Formerly working without the proper documentation in the United States was a civil offense. Violators were required to leave and if they did not do so voluntarily, they were deported. Today, working without proper documentation is a criminal offense. When arrested, violators are taken to court and then ushered off to privatized federal prison where they serve as a free labor force.
The crime of misusing social security numbers associated with migrant workers is different than popularly presented, said Bacon. 12 million people work without immigration documents. People come here to work and need social security numbers. When they cannot obtain them through the proper channels, they make up, buy, or steal numbers. Social security puts money into a suspense fund if the number does not match up with worker using the number. The money from that suspense fund is used for the retirement plans and medical benefits of U.S. citizens. In other words, social security revenue generated by migrant workers actually benefits the retired generations of U.S. citizens, claimed Bacon.

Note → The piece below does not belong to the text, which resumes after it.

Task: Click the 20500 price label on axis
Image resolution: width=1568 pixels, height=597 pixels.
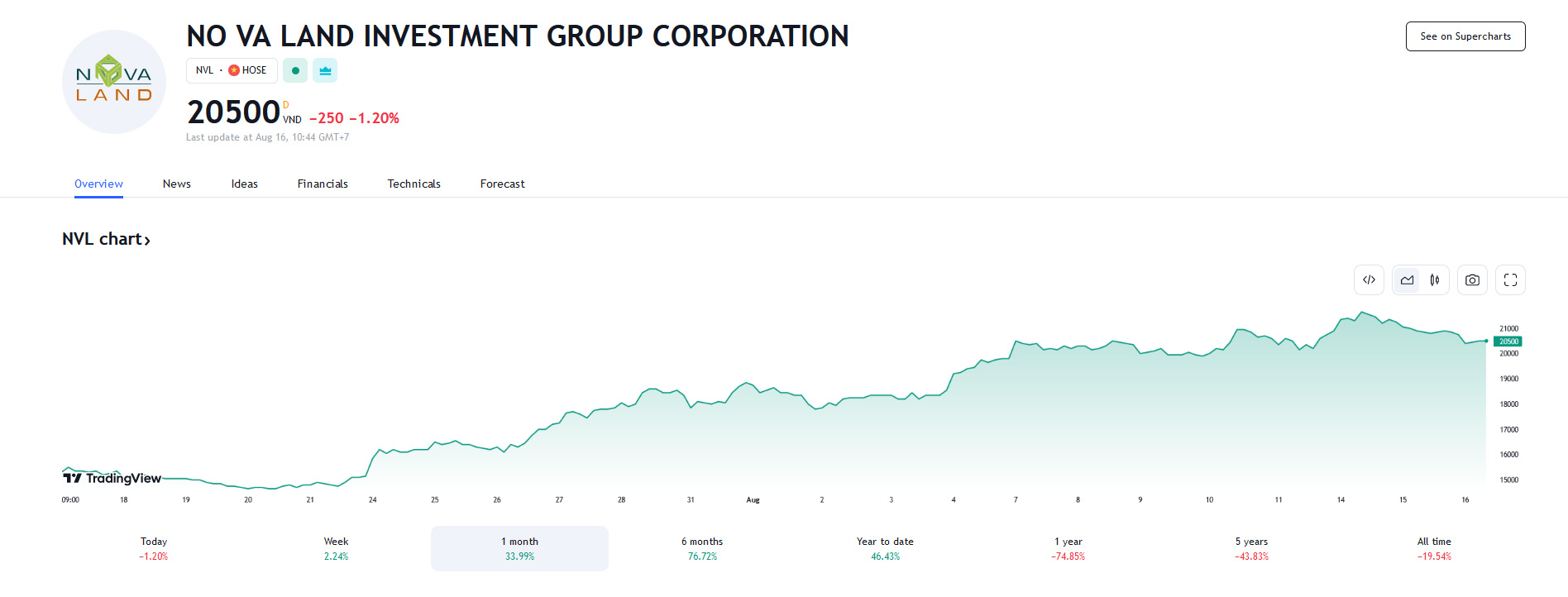Action: (x=1508, y=341)
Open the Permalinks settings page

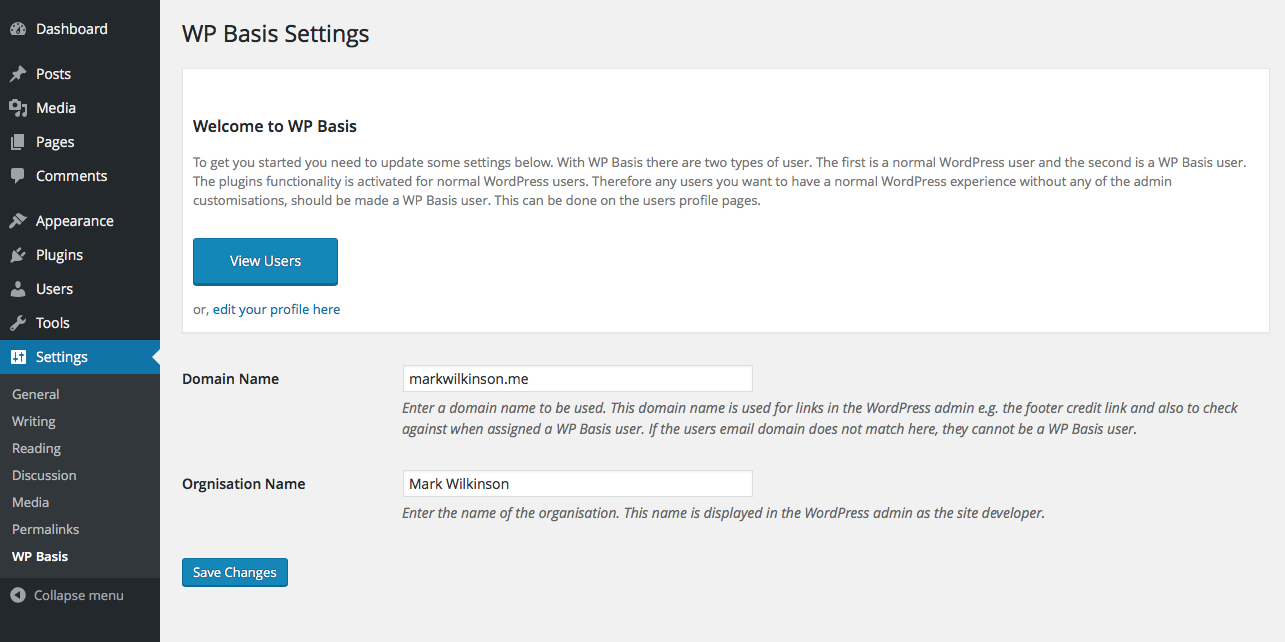(46, 529)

Guest worker programs are a solution to the immigration swell proposed by many legislators claiming to be pro-immigration. Under these plans, employers would be allowed to recruit people and bring them to the United States. Under these programs however, workers cannot bring their families and are forced to leave if their job is terminated.
Walmart, Marriot Corporation, and other industries relying on immigrant labor have supported guest worker plans. The goal of these programs, said Bacon, is to convert the workforce into a controllable workforce in industries dependent on undocumented labor. Guest worker programs create a workforce tied to their employer without recourse to legal rights or political voice.
“Do we want immigration policy that recognizes people and their families or only people as workers,” Bacon asked.
Our focus, Bacon claimed, should be on the social status we want for people working in the United States. It determines the status of people when they are here, it does not dissuade or prevent people from coming here.
When asked how best to deal with a predatory system of immigration policy Bacon responded, “Face the reality, don’t debate immigration policy on the one hand and then pass free trade agreements. I like a diversity of people but immigration should be a voluntary process. First we need to deal with the status of migrant workers. They need to have a status. We have to make it possible for people to come here legally and not cross the desert. We have to figure out an immigration policy that will allow people to come back and forth [across the U.S.- Mexico border] without fear of reprisal. We have to protect the rights of people.”